The Panasonic Corporation provides broadcast and television production systems, large-screen LED displays, security systems, and point-of-sale systems. The stadium is unique in that no American flag is flown visible to the spectators or participants inside the facility.
On November 30, 2015, Talen Energy assumed naming rights and energy supply of the stadium. Talen Energy spun off as an electricity producer from PPL which in turn concentrated on transmission and distribution aspects.
In September 2010, Mid-Atlantic Construction Magazine named the stadium the "Sports/Recreation Project of the Year." The company grants the award to premier construction projects in the Mid-Atlantic region. In February 2011, the Delaware County Planning Commission awarded the stadium the 2010 William H. Bates Memorial Award.
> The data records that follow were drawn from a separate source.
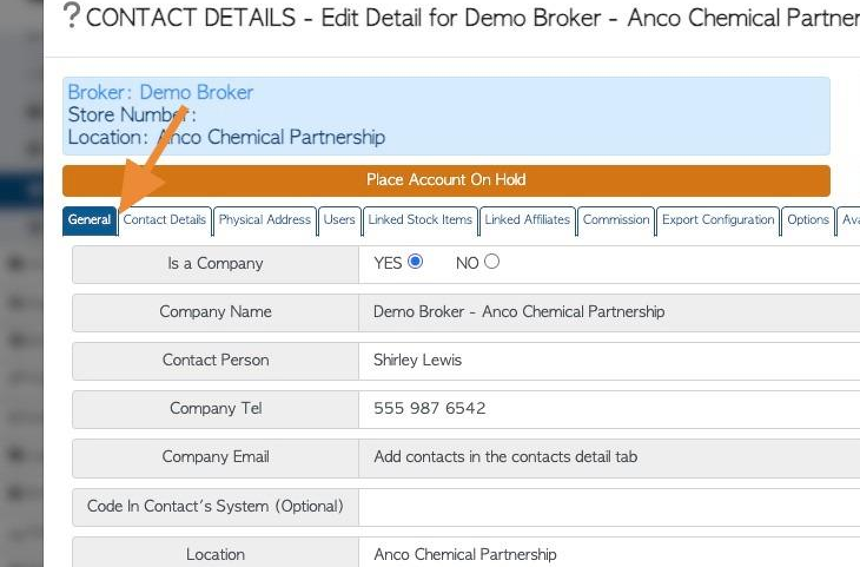Image resolution: width=860 pixels, height=567 pixels.
Task: Open Linked Stock Items tab
Action: (420, 220)
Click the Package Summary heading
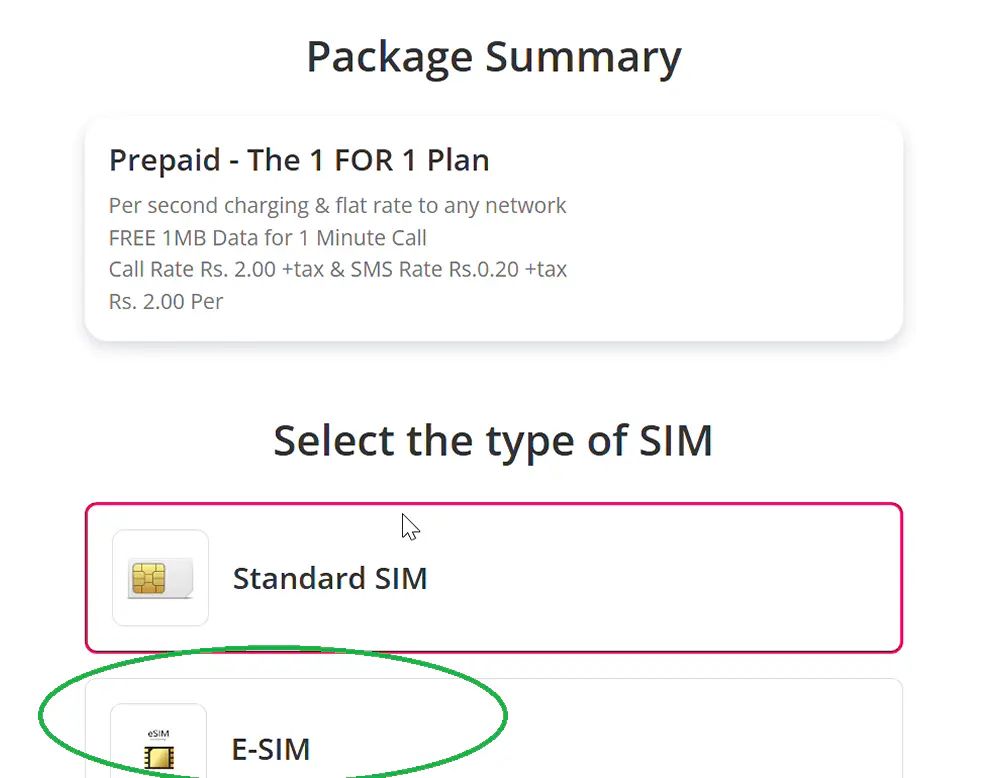The width and height of the screenshot is (994, 778). [x=494, y=57]
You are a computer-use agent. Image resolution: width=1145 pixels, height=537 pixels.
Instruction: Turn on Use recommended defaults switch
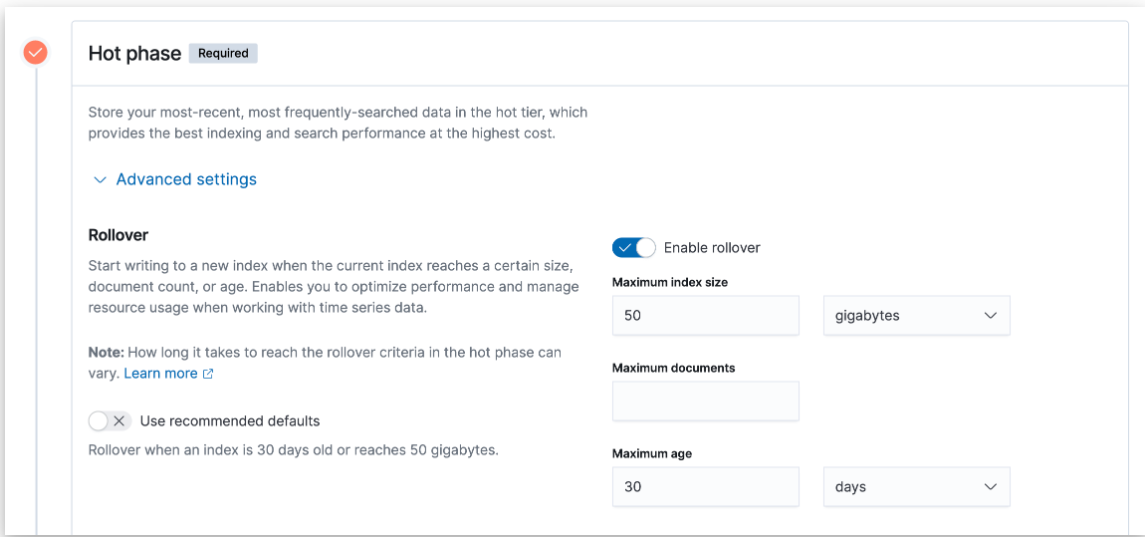110,421
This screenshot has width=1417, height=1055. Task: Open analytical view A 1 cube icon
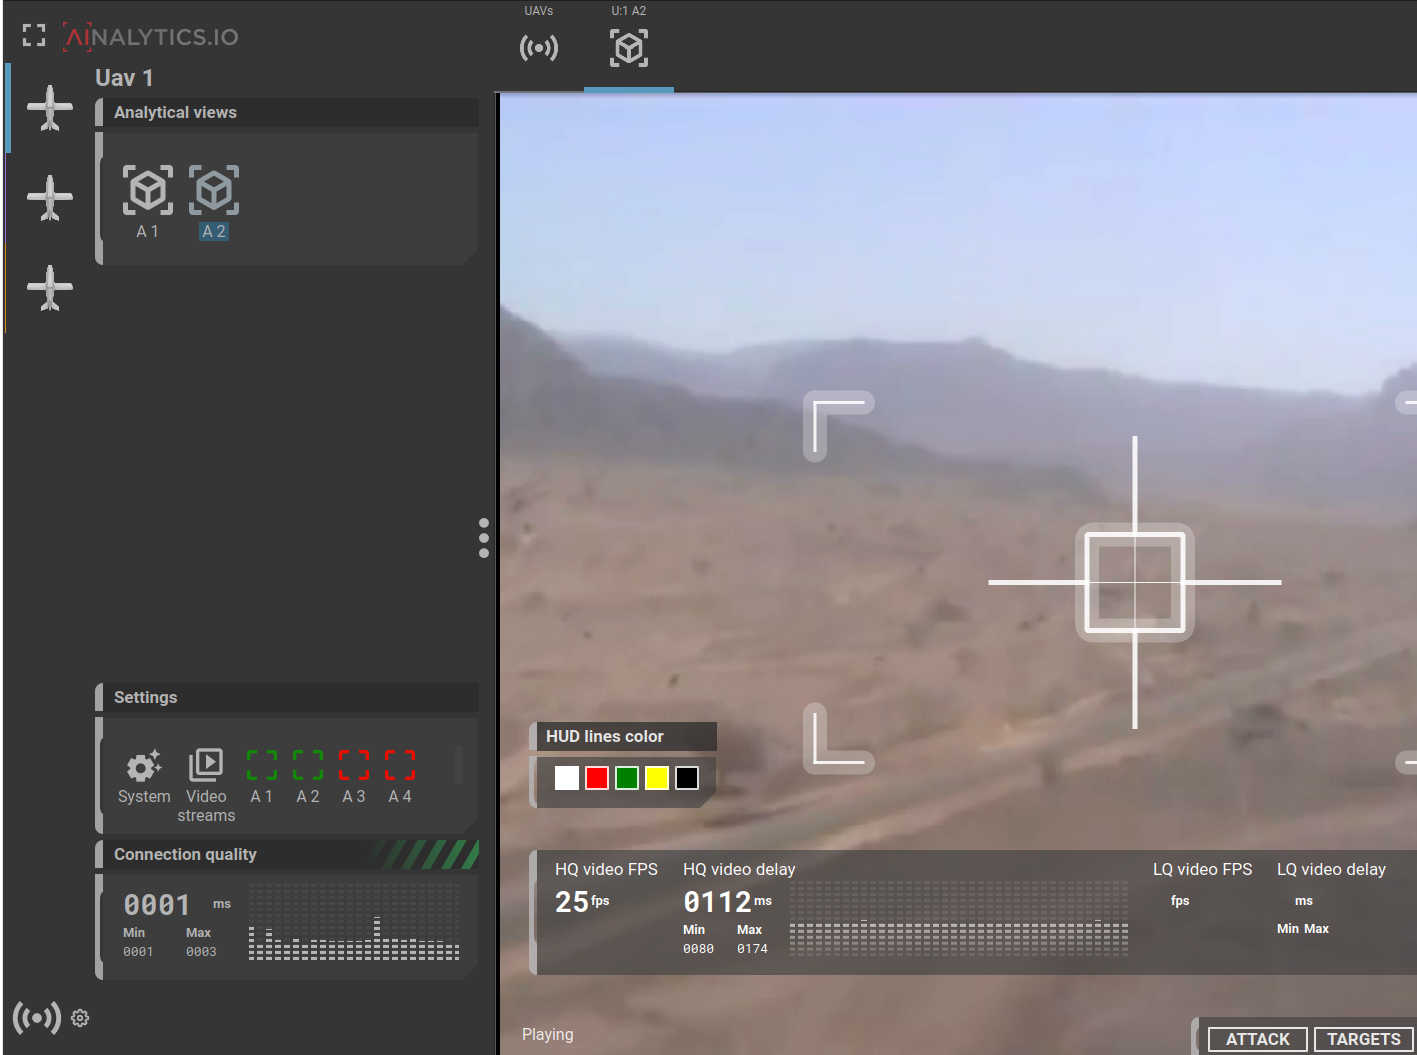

Since 1980, the honor is presented annually to real-estate developers that improved a Delaware County property.
Subaru Park features many of the foods commonly sold at American sports venues, and also offers traditional Philadelphia food items such cheesesteaks, hoagies, and soft pretzels (shaped like the Union's primary logo). Several foods are provided by local companies such as Turkey Hill, Herr's Snacks and Seasons Pizza, while beers from local breweries such as Victory and Dogfish Head are also available.
Like the South Philadelphia Sports Complex, the stadium is located near Interstate 95. It is approximately 1 mile (1.6 km) from the Chester Transportation Center SEPTA station, where shuttle service is provided from four hours prior to kickoff and from full-time until the park is empty. The Philadelphia International Airport is 5 miles (8.0 km) away.